▶ [Problem]: Copy the Heron Python topology text from "Note the - in" to "a Pants-packaged PEX.".

▶ [Quoted text]:
= = = =
The add_spout method takes three arguments and an optional config parameter:

ArgumentData typeDescriptionDefault
namestrThe unique identifier assigned to this spout
spout_clsclassThe subclass of Spout that defines this spout
parintThe number of instances of this spout in the topology
inputsdict or listEither a dict mapping from HeronComponentSpec to Grouping or a list of HeronComponentSpecs, in which case the shuffle grouping is used
configdictSpecifies the configuration for this spoutNone

Example

The following is an example implementation of a word count topology in Python that subclasses TopologyBuilder.

from your_spout import WordSpout
from your_bolt import CountBolt

from heronpy.api.stream import Grouping
from heronpy.api.topology import TopologyBuilder


if __name__ == "__main__":
    builder = TopologyBuilder("WordCountTopology")
    # piece together the topology
    word_spout = builder.add_spout("word_spout", WordSpout, par=2)
    count_bolt = builder.add_bolt("count_bolt", CountBolt, par=2, inputs={word_spout: Grouping.fields("word")})
    # submit the toplogy
    builder.build_and_submit()

Note that arguments to the main method can be passed by providing them in the heron submit command.

Topology-wide configuration

If you‘re building a Python topology using a TopologyBuilder, you can specify configuration for the topology using the set_config method. A topology’s config is a dict in which the keys are a series constants from the api_constants module and values are configuration values for those parameters.

Here's an example:

from heronpy.api import api_constants
from heronpy.api.topology import TopologyBuilder


if __name__ == "__main__":
    topology_config = {
        api_constants.TOPOLOGY_ENABLE_MESSAGE_TIMEOUTS: True
    }
    builder = TopologyBuilder("MyTopology")
    builder.set_config(topology_config)
    # Add bolts and spouts, etc.

Launching the topology

If you want to submit Python topologies to a Heron cluster, they need to be packaged as a PEX file. In order to produce PEX files, we recommend using a build tool like Pants or Bazel.

If you defined your topology by subclassing the TopologyBuilder class and built a word_count.pex file for that topology in the ~/topology folder. You can submit the topology to a cluster called local like this:

$ heron submit local \
  ~/topology/word_count.pex \
  - # No class specified

Note the - in this submission command. If you define a topology by subclassing TopologyBuilder you do not need to instruct Heron where your main method is located.

Example topologies buildable as PEXs

  • See this repo for an example of a Heron topology written in Python and deployable as a Pants-packaged PEX.
  • See this repo for an example of a Heron topology written in Python and deployable as a Bazel-packaged PEX.

Defining a topology by subclassing the Topology class

If you create a Python topology by subclassing the Topology class, you need to create a new topology class, like this:

from my_spout import WordSpout
from my_bolt import CountBolt

from heronpy.api.stream import Grouping
from heronpy.api.topology import Topology


class MyTopology(Topology):
    my_spout = WordSpout.spec(par=2)
    my_bolt_inputs = {my_spout: Grouping.fields("word")}
    my_bolt = CountBolt.spec(par=3, inputs=my_bolt_inputs)
= = = =
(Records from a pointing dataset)
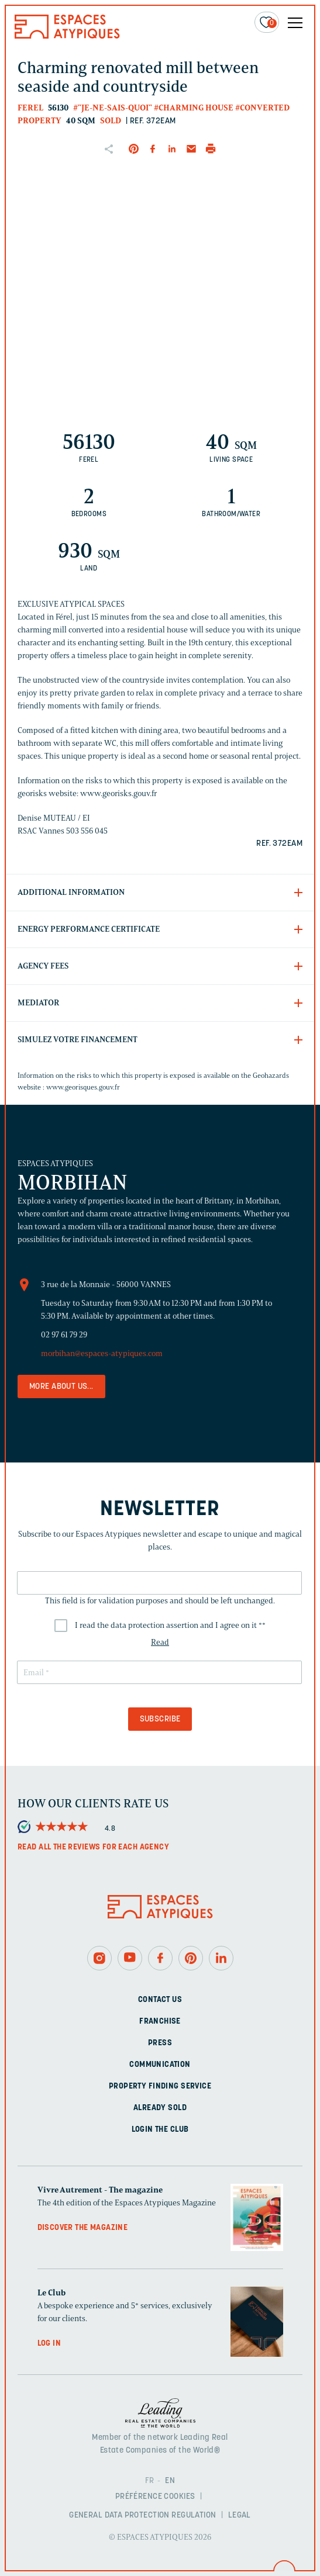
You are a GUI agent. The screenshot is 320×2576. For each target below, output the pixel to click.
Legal (239, 2515)
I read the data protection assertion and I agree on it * (170, 1625)
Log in (49, 2343)
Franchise (160, 2021)
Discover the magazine (82, 2228)
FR (149, 2481)
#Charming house (193, 108)
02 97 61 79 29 (64, 1335)
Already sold (160, 2108)
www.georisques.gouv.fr (83, 1087)
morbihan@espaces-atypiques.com (102, 1353)
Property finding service (160, 2086)
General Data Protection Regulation (142, 2515)
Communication (159, 2064)
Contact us (160, 2000)
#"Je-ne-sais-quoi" (112, 108)
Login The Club (160, 2129)
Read (160, 1642)
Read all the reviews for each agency (93, 1847)
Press (160, 2043)
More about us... (61, 1386)
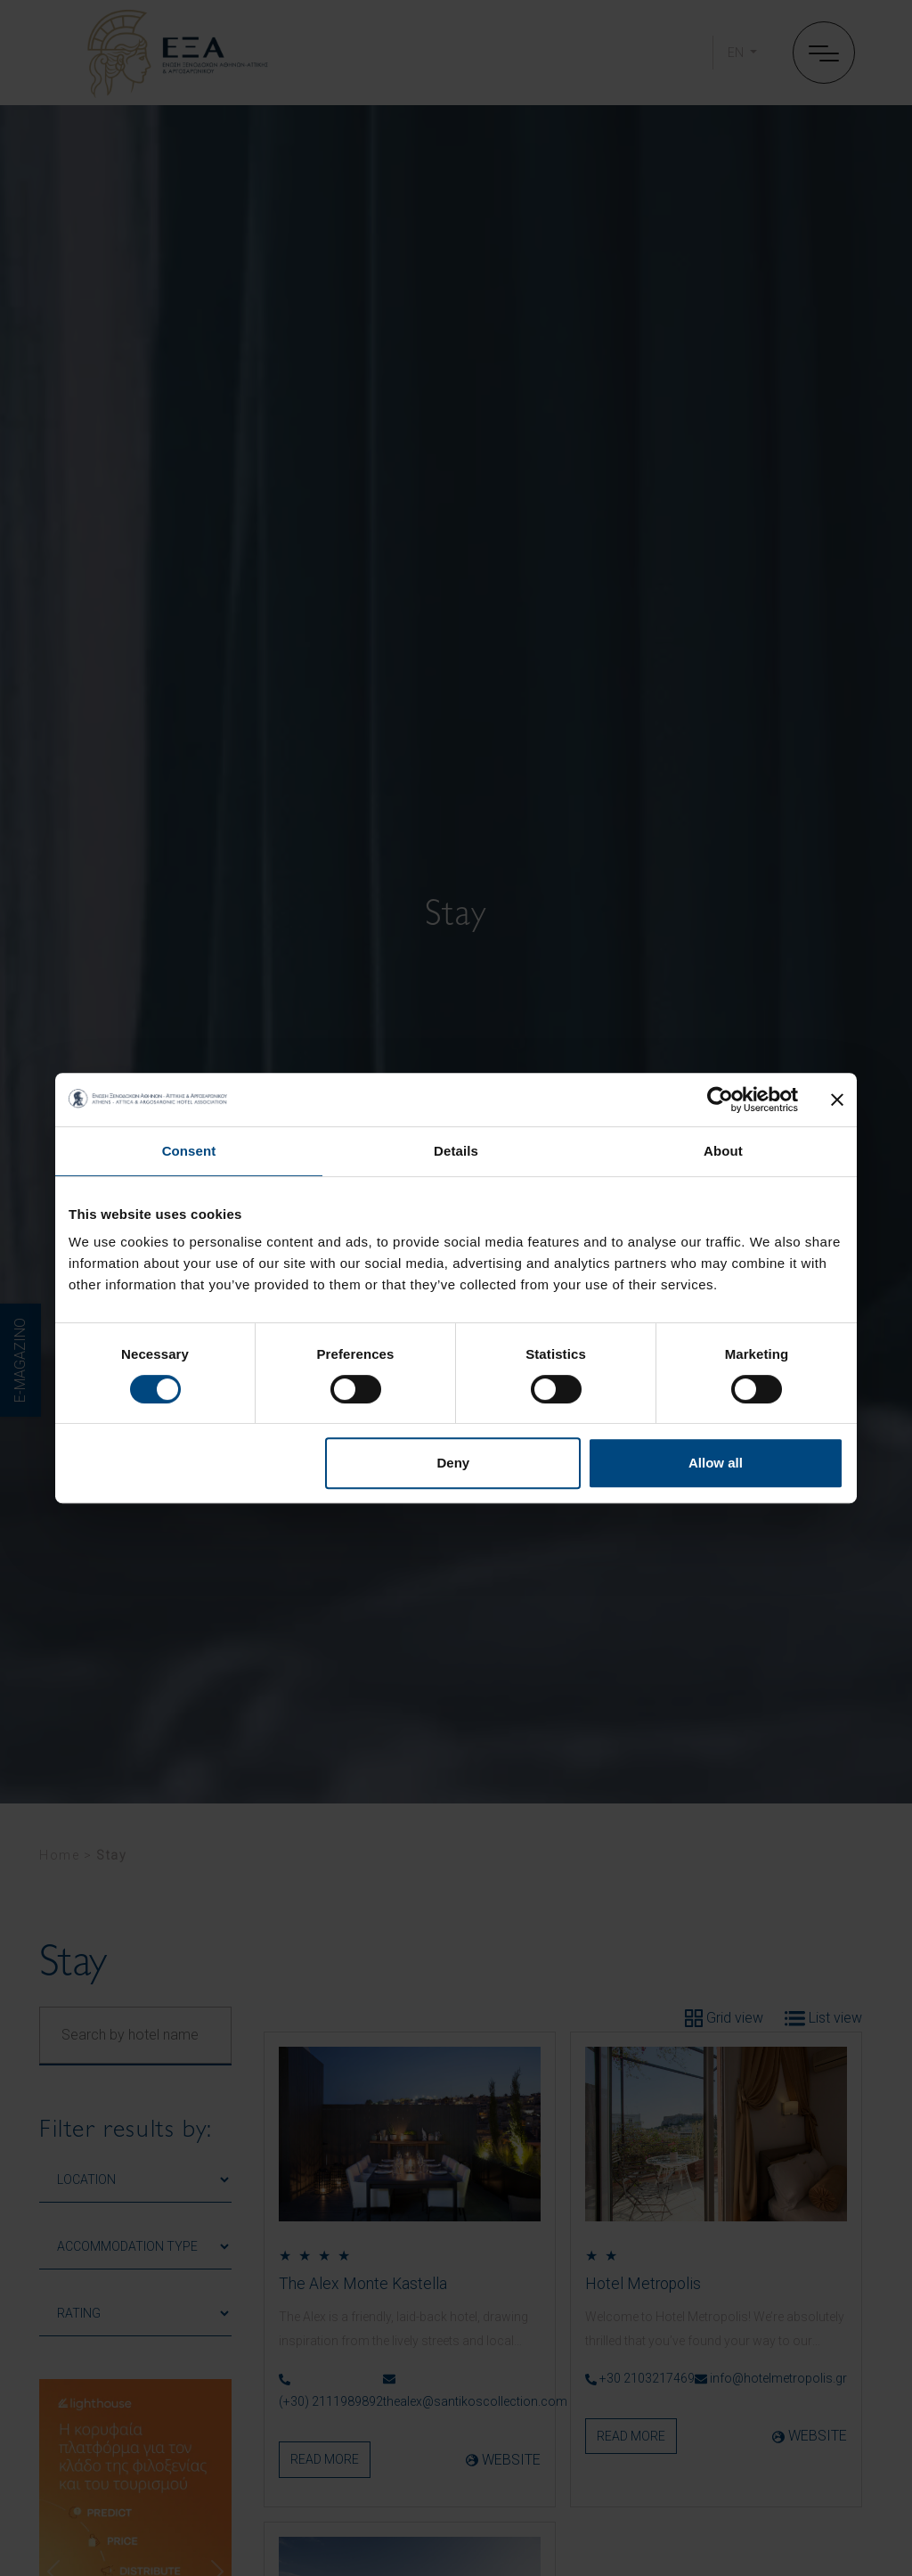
= = = =
▶ [Exercise output]:
Note the - in this submission command. If you define a topology by subclassing TopologyBuilder you do not need to instruct Heron where your main method is located.

Example topologies buildable as PEXs

  • See this repo for an example of a Heron topology written in Python and deployable as a Pants-packaged PEX.